Texte intégral
RÉPUBLIQUE FRANÇAISE
AU NOM DU PEUPLE FRANÇAIS
COUR D'APPEL DE PARIS
L. 742-1 et suivants du Code de l'entrée et du séjour
des étrangers et du droit d'asile
ORDONNANCE DU 28 NOVEMBRE 2023
(1 pages)
Numéro d'inscription au répertoire général et de décision : B N° RG 23/04977 - N° Portalis 35L7-V-B7H-CIQPB
Décision déférée : ordonnance rendue le 26 novembre 2023, à 13h17, par le juge des libertés et de la détention du tribunal judiciaire de Paris
Nous, Patricia Dufour, conseiller à la cour d'appel de Paris, agissant par délégation du premier président de cette cour, assistée de Catherine Charles, greffier au prononcé de l'ordonnance,
APPELANT :
M. [R] [G]
né le 23 juillet 1994 à [Localité 1], de nationalité malienne
RETENU au centre de rétention : [2]
Informé le 27 novembre 2023 à 15h56, de la possibilité de faire valoir ses observations sur le caractère manifestement irrecevable de son appel, en application des dispositions de l'article R 743-11 du code de l'entrée et du séjour des étrangers et du droit d'asile
INTIMÉ :
LE PREFET DE POLICE
Informé le 27 novembre 2023 à 15h56, de la possibilité de faire valoir ses observations sur le caractère manifestement irrecevable de l'appel, en application des dispositions de l'article R 743-11 du code de l'entrée et du séjour des étrangers et du droit d'asile,
MINISTÈRE PUBLIC, avisé de la date et de l'heure de l'audience
ORDONNANCE : contradictoire
- Vu l'ordonnance du 26 novembre 2023 du juge des libertés et de la détention du tribunal judiciaire de Paris, ordonnant la jonction des deux procédures, déclarant recevable la requête en contestation de la légalité du placement en rétention, disant n'y avoir lieu à statuer sur la requête en contestation de la décision de placement en rétention, et ordonnant la prolongation du maintien de M. [R] [G], dans les locaux ne relevant pas de l'administration pénitentiaire, pour une durée maximale de vingt-huit jours, soit jusqu'au 24 décembre 2023 ;
- Vu l'appel interjeté le 27 novembre 2023, à 12h45, par M. [R] [G] ;
SUR QUOI,
Aux termes de l'article R. 743-11 du Code de l'entrée et du séjour des étrangers et du droit d'asile, l'appel doit être formé par une déclaration motivée ; en cas d'appel manifestement irrecevable, aux termes de l'article L 743-23 du code de l'entrée et du séjour des étrangers et du droit d'asile, celui-ci peut être rejeté sans convocation préalable des parties ; dans le cas d'espèce, il est d'une bonne administration de la justice de faire application dudit article ;
En l'espèce, l'appel formé par M. [R] [G] doit être considéré comme irrecevable dès lors qu'il ne contient aucun moyen réel et sérieux de contestation de l'ordonnance querellée, sachant qu'il est irrecevable en cause d'appel à contester la régularité de l'arrêté de placement en rétention puisqu'il résulte de la décision du premier juge que son conseil a renoncé à la requête en contestation de l'arrêté de placement en rétention, ce dont il résulte que les moyens soutenus à ce titre, à savoir l'incompétence du signataire de l'acte, l'absence de motivation et d'examen personnel de la situation ainsi que le caractère disproportionné de la mesure sont irrecevables et qu'il est sans effet sur cette irrecevabilité qu'il déclare que ce renoncement a été fait sans son consentement.

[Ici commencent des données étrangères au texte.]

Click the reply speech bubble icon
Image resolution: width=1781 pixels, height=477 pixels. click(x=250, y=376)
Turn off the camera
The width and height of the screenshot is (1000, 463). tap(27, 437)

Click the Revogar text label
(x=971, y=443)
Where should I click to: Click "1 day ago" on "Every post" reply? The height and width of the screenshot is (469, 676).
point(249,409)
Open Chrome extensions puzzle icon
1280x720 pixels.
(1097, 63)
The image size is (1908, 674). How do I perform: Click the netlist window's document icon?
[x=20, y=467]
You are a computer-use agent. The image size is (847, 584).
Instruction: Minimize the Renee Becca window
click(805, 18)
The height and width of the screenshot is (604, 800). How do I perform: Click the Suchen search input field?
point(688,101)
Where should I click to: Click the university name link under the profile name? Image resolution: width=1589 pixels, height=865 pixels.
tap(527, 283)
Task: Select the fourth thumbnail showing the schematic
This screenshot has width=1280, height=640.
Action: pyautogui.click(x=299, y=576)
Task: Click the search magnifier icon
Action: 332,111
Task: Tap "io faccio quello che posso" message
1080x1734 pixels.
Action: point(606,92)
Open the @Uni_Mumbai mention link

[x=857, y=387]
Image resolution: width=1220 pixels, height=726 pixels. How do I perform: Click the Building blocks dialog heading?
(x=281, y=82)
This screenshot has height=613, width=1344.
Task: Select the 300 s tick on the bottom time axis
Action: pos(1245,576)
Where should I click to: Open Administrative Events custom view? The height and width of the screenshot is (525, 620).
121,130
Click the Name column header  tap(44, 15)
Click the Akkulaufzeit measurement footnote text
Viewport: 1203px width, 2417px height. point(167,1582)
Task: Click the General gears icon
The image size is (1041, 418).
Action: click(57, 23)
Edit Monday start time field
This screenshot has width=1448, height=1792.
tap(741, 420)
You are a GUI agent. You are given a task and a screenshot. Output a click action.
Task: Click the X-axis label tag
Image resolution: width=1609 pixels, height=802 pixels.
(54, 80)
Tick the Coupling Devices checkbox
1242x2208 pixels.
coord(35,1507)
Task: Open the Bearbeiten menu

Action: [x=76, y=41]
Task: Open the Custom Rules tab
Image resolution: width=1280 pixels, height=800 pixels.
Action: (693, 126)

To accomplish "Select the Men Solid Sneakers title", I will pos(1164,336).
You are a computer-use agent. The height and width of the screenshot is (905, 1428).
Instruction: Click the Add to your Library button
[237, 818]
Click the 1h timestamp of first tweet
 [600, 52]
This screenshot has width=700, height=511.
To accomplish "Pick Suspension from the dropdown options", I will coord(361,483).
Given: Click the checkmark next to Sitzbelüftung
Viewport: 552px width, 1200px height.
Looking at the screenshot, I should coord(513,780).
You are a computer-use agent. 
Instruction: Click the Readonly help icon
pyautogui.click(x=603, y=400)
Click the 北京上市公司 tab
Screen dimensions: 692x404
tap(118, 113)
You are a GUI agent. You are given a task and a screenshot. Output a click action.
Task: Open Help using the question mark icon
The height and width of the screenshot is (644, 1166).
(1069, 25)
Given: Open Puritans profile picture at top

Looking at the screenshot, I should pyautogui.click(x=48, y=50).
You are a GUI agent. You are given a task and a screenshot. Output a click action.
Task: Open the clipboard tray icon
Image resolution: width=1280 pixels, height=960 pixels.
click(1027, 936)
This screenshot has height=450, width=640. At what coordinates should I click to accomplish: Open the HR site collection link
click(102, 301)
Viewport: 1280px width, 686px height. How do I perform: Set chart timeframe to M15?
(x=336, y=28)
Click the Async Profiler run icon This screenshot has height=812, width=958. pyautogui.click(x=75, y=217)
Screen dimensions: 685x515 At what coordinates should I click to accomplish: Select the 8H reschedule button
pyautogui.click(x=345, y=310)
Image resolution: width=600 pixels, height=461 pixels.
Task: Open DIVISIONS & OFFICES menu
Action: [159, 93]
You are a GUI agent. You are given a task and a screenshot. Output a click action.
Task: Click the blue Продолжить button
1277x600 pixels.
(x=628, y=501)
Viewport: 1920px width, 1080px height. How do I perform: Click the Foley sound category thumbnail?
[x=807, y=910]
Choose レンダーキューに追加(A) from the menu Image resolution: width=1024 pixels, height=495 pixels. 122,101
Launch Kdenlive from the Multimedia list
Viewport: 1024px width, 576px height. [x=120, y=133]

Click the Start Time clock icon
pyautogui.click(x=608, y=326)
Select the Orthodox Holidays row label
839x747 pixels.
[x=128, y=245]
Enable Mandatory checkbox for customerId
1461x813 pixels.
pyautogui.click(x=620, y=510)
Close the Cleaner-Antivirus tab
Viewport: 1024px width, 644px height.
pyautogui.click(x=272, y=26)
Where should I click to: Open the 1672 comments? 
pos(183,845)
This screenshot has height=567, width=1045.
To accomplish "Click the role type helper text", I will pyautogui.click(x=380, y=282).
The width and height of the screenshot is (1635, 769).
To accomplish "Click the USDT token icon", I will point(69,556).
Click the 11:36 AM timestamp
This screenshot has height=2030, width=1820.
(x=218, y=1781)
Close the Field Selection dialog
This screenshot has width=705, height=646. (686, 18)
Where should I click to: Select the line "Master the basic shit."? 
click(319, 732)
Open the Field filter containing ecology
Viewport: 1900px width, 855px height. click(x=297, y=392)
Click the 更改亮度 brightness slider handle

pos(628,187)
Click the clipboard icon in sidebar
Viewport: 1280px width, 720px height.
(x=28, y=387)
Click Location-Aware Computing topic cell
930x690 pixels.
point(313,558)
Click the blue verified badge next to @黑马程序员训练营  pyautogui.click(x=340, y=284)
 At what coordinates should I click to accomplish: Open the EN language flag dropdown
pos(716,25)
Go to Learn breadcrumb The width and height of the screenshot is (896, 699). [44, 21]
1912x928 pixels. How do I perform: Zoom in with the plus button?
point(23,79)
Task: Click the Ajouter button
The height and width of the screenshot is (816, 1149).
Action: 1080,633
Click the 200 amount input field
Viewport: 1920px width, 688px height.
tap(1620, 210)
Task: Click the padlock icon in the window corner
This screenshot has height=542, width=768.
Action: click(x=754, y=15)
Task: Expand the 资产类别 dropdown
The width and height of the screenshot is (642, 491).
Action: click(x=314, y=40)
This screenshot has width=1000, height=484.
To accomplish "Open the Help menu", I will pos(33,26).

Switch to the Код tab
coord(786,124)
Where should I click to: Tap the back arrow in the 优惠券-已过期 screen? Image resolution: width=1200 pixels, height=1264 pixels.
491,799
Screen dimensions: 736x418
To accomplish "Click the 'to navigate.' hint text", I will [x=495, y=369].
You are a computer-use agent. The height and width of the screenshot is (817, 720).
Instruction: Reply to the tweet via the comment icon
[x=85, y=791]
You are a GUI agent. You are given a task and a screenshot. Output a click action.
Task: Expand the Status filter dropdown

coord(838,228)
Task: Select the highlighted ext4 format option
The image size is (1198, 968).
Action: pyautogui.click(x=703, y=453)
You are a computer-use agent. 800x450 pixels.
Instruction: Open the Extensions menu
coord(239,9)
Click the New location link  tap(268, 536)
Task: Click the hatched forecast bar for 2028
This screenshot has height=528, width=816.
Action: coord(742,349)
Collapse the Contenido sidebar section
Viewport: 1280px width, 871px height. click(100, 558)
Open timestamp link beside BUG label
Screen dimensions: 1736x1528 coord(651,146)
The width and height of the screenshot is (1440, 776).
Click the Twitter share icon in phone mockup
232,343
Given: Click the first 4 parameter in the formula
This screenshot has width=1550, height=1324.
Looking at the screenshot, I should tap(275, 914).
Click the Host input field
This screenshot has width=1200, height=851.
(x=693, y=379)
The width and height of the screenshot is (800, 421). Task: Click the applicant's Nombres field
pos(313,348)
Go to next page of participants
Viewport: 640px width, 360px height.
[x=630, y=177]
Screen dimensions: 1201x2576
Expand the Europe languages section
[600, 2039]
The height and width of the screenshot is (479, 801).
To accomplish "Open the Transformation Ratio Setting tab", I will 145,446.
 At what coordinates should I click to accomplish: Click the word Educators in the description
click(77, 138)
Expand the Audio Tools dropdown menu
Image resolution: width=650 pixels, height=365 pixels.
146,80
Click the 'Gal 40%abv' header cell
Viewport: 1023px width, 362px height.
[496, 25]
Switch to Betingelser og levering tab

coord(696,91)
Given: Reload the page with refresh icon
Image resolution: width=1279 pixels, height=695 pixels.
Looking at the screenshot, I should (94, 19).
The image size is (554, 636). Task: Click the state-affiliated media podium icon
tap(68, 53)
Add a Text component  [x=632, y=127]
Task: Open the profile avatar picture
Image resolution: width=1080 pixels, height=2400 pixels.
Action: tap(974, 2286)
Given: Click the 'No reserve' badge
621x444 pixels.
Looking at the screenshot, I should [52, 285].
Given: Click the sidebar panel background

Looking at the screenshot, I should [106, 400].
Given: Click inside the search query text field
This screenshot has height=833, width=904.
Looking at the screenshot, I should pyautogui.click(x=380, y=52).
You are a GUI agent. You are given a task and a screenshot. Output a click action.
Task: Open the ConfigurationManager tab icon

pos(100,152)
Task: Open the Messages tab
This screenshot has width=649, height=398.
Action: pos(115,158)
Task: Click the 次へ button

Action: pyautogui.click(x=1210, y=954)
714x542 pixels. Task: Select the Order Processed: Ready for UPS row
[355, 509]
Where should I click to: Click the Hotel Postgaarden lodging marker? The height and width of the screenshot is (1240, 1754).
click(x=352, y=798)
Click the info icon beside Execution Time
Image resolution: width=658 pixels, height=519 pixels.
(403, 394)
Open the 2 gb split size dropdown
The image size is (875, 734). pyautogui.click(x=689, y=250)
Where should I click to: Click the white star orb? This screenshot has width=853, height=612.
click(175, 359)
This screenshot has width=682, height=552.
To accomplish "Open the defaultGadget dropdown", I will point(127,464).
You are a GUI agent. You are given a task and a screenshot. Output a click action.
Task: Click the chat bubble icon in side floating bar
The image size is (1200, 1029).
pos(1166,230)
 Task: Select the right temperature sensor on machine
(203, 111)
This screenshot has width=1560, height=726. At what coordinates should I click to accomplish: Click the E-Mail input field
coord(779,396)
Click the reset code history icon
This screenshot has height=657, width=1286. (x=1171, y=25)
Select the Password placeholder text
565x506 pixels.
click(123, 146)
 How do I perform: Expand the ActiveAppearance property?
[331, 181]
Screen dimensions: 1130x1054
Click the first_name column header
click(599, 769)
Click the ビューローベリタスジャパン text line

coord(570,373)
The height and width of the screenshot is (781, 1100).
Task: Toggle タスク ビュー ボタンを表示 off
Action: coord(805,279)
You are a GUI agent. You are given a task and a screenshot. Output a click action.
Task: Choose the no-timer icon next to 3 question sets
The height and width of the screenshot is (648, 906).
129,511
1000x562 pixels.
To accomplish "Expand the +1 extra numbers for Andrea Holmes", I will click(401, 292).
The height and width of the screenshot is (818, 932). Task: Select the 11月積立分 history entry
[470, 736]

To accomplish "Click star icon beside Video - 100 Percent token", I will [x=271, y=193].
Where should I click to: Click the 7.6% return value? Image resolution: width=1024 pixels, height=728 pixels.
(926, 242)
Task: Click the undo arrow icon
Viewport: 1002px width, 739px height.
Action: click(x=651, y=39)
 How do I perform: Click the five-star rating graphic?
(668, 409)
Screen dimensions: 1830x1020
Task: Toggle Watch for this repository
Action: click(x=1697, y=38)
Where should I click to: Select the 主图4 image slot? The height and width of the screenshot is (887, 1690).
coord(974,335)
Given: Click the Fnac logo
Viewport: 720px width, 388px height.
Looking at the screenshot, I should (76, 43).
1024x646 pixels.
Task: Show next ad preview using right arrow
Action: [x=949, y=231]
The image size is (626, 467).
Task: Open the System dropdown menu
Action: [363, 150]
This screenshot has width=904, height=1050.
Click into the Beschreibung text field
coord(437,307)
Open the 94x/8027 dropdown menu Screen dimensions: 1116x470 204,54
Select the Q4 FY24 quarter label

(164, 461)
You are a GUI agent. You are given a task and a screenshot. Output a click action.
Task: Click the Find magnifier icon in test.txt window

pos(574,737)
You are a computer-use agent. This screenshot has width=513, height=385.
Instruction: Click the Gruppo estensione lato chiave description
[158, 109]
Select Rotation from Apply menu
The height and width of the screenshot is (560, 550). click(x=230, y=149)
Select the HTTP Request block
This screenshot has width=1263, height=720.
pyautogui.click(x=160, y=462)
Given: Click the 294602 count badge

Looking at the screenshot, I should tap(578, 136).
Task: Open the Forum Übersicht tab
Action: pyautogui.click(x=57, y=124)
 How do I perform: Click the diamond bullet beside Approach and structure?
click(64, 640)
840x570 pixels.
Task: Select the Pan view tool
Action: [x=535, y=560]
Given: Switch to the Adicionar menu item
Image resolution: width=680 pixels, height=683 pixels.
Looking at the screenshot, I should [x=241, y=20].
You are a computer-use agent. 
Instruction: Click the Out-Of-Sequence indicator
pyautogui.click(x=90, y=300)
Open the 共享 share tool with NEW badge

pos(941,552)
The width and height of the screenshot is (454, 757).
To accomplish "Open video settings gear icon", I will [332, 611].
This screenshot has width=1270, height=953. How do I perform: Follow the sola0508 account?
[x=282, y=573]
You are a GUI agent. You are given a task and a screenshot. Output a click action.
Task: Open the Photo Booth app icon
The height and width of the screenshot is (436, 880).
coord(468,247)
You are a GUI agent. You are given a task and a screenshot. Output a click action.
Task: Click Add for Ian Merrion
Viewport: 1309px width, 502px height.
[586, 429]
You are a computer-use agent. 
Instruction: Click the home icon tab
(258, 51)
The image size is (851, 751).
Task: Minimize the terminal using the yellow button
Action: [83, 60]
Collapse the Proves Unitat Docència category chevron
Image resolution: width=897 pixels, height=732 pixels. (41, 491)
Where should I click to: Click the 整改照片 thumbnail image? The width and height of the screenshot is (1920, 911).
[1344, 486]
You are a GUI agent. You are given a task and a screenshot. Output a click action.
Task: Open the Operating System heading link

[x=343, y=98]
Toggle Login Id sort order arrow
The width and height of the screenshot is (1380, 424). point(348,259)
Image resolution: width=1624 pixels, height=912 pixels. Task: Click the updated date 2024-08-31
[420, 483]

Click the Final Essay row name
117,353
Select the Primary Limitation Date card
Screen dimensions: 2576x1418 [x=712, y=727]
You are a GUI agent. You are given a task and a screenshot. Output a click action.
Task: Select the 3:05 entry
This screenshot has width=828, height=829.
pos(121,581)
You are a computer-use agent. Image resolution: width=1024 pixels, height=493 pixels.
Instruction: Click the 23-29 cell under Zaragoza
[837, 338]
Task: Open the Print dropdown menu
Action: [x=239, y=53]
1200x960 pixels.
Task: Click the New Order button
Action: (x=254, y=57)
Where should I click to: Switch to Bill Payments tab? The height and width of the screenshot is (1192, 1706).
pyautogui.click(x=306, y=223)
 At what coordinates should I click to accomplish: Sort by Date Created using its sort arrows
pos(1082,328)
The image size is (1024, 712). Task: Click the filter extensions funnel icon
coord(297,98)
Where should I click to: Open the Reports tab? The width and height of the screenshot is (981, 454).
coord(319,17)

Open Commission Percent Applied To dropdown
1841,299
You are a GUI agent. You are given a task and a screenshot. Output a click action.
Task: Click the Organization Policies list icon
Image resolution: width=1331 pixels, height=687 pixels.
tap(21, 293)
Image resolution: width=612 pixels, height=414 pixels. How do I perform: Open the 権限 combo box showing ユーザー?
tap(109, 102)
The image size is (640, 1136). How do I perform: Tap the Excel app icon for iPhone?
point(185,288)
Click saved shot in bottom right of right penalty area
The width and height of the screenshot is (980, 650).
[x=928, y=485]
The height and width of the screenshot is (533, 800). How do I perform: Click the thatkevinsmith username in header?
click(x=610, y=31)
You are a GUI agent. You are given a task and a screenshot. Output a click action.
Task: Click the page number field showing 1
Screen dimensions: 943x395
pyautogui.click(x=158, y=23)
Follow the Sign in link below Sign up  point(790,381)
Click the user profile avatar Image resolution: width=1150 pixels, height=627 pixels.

Au surplus, la demande d'assignation à résidence est irrecevable en l'absence de moyen réel et sérieux de contestation des éléments retenus par le premier juge pour la rejeter.
PAR CES MOTIFS
DÉCLARONS l'appel irrecevable,
ORDONNONS la remise immédiate au procureur général d'une expédition de la présente ordonnance.
Fait à Paris le 28 novembre 2023 à 09h05
LE GREFFIER, LE PRÉSIDENT,
REÇU NOTIFICATION DE L'ORDONNANCE ET DE L'EXERCICE DES VOIES DE RECOURS :
Pour information :
L'ordonnance n'est pas susceptible d'opposition.
Le pourvoi en cassation est ouvert à l'étranger, à l'autorité administrative qui a prononcé le maintien en zone d'attente ou la rétention et au ministère public.
Le délai de pourvoi en cassation est de deux mois à compter de la notification.
Le pourvoi est formé par déclaration écrite remise au secrétariat greffe de la Cour de cassation par l'avocat au Conseil d'Etat et à la Cour de cassation constitué par le demandeur.
Notification effectuée aux parties par LRAR ou télécopie et/ou courriel.